The company had previously scrapped plans for building a full-scale onshore terminal, as part of its efforts to reduce the costs of developing the 450-650 million barrels field, which is expected to start production in 2022.
Industri Energi, Norway's largest union of oil workers, condemned the latest decision, saying it would mean fewer jobs in the Arctic region.
"We're very disappointed," Industri Energi leader Frode Alfheim said in a statement.
"They are wasting a golden opportunity to establish good infrastructure which could have contributed to further boosting activity in the region," he added.

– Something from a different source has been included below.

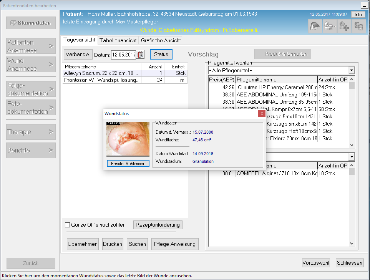This screenshot has height=280, width=370.
Task: Click the notepad icon in the header
Action: (315, 26)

Equinor said the oil market's downturn in 2014-2016 and lack of new discoveries in the vicinity increased uncertainty about economic viability of a land-based oil transfer terminal.
The company has also decided to use a floating production, storage and offloading (FPSO) vessel instead of a fixed platform, as part of its measures to cut the development costs to around 50 billion crowns ($5.5 billion) from original estimate of 100 billion crowns.
"We have indeed left no stone unturned to find economically viable solutions for a terminal, however we have not found the basis for pursuing the project," Anders Opedal, Equinor's executive vice president for technology, projects and drilling, said.
Equinor has 50% stake in the Johan Castberg licence, Eni subsidiary Vaar Energi has 30% and Norway's state-owned Petoro the rest.